Наружно погружась в их блеск и суету,
Ласкаю я в душе старинную мечту,
Погибших лет святые звуки…
<…>
И вижу я себя ребенком: и кругом
Родные всё места: высокий барский дом
И сад с разрушенной теплицей…[10]
Образ же Отца – опоэтизированный и трагический, вопреки реальным биографическим фактам, – вошел в романтический мир Лермонтова.
Пушкин легко покинул стены родного дома и ни разу в стихах не упомянул ни матери, ни отца. Упоминания же дяди Василия Львовича скоро стали откровенно ироническими. И при этом он не был лишен родственных чувств: брата и сестру он нежно любил всю жизнь, самоотверженно им помогая, сам находясь в стесненных материальных обстоятельствах, неизменно платил безо всякого ропота немалые долги брата Левушки, которые тот делал по-отцовски беспечно и бессовестно переваливал на Пушкина. Да и к родителям он проявлял больше внимания, чем они к нему. Тем более бросается в глаза, что, когда в дальнейшем Пушкин хотел оглянуться на начало своей жизни, он неизменно вспоминал только Лицей, – детство он вычеркнул из своей жизни[11]. Он был человек без детства.

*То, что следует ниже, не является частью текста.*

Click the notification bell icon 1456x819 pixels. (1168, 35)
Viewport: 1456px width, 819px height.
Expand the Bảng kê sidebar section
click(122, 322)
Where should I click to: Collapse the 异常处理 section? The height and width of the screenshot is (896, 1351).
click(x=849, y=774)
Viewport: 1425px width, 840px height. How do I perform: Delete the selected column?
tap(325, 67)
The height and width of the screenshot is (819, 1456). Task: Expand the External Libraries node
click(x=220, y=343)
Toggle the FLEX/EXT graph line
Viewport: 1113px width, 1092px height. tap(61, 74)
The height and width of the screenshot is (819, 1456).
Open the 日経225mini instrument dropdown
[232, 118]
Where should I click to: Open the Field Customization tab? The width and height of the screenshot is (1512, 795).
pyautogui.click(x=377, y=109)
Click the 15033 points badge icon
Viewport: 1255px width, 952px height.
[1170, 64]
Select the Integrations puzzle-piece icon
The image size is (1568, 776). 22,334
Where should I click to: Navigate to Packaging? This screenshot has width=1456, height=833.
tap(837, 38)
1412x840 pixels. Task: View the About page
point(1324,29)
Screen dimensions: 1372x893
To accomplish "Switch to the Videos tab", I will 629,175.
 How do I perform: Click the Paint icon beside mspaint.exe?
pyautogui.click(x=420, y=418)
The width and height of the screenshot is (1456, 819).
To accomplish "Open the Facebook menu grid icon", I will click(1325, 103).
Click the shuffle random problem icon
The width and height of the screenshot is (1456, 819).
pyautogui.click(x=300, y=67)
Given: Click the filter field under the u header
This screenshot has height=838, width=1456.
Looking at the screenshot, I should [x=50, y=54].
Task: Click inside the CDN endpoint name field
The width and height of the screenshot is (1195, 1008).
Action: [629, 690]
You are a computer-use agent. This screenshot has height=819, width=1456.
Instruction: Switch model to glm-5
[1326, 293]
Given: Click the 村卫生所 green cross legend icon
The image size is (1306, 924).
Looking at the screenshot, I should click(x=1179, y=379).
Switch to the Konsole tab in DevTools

А когда внутреннее развитие подвело Пушкина к идее Дома, поэзии своего угла, то это оказался совсем не тот дом (или не те дома), в которых он проводил дни детства. Домом с большой буквы стал дом в Михайловском, дом предков, с которым поэт лично был связан юношескими воспоминаниями 1817 г. и годами ссылки, а не памятью детства. И под окном этого дома сидела не мать поэта, а его крепостная «мама» Арина Родионовна.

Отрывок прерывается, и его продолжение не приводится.